Watch footage from early music festivals and what strikes you is how spartan the set-up was back then. Half a century later, audiences are spirited away to new worlds thanks to immersive festival experiences which combine theatrical backdrops, lighting and projections to produce augmented realities.
Today’s audiences crave more: multisensory environments, visual storytelling, interactive art, and emotional depth. Across the globe and particularly in the UK, festivals are transforming into immersive worlds where sound is just one part of the story.
Engaging the senses with immersive festival experiences
The shift from pure performance to full sensory engagement marks a significant evolution in festival culture. What once began as gatherings for musical appreciation have morphed into experiential playgrounds where creativity, technology, and design collide in immersive festival experiences.
From Glastonbury’s sprawling interactive zones filled with light and projections to Boomtown’s theatrical cityscapes, the UK has become a hotbed for experiential innovation. It’s something that Blackbeam has experienced, lighting up the Pier for night time audiences in the Glastonbury on Sea area and an increased interest in light trails and creating immersive experiences from festival and event organisations.

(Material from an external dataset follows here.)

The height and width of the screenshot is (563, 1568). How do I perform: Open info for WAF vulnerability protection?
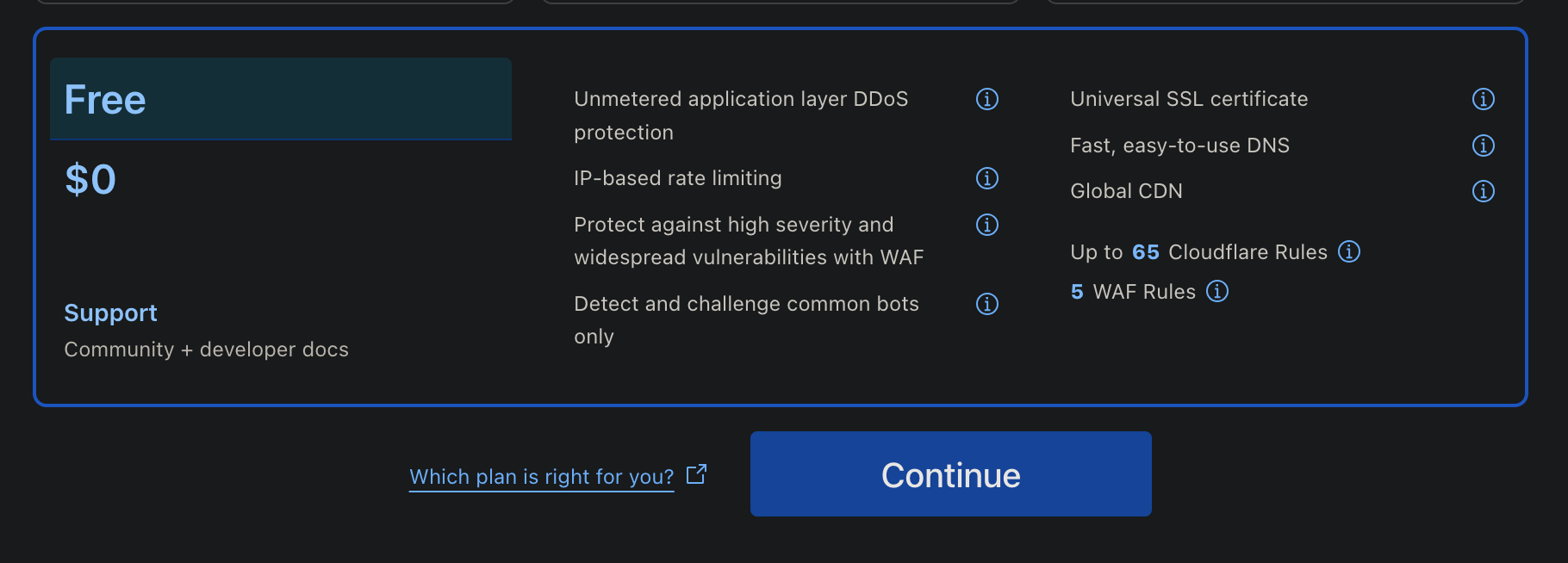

Experience economy meets festival culture
Driven by a broader cultural trend toward experiences that go beyond just ‘watching the bands’ festivals are catering to audiences who want to feel something memorable and shareable.
With social media amplifying every moment, attendees now look for experiences that are not just heard but seen, felt, and remembered. According to Eventbrite, over 78% of millennials say they prefer spending money on experiences over material things—a fact not lost on festival organisers.
UK festivals have embraced this demand for increasingly more immersive festival experiences. Boomtown, for example, offers an entire “living theatre” city with evolving narratives, hidden venues, and interactive actors.
It’s part West End, part rave, and completely immersive. Wilderness Festival blends music with art, wellness, and culinary adventure, offering everything from lake swimming to immersive theatre under the stars.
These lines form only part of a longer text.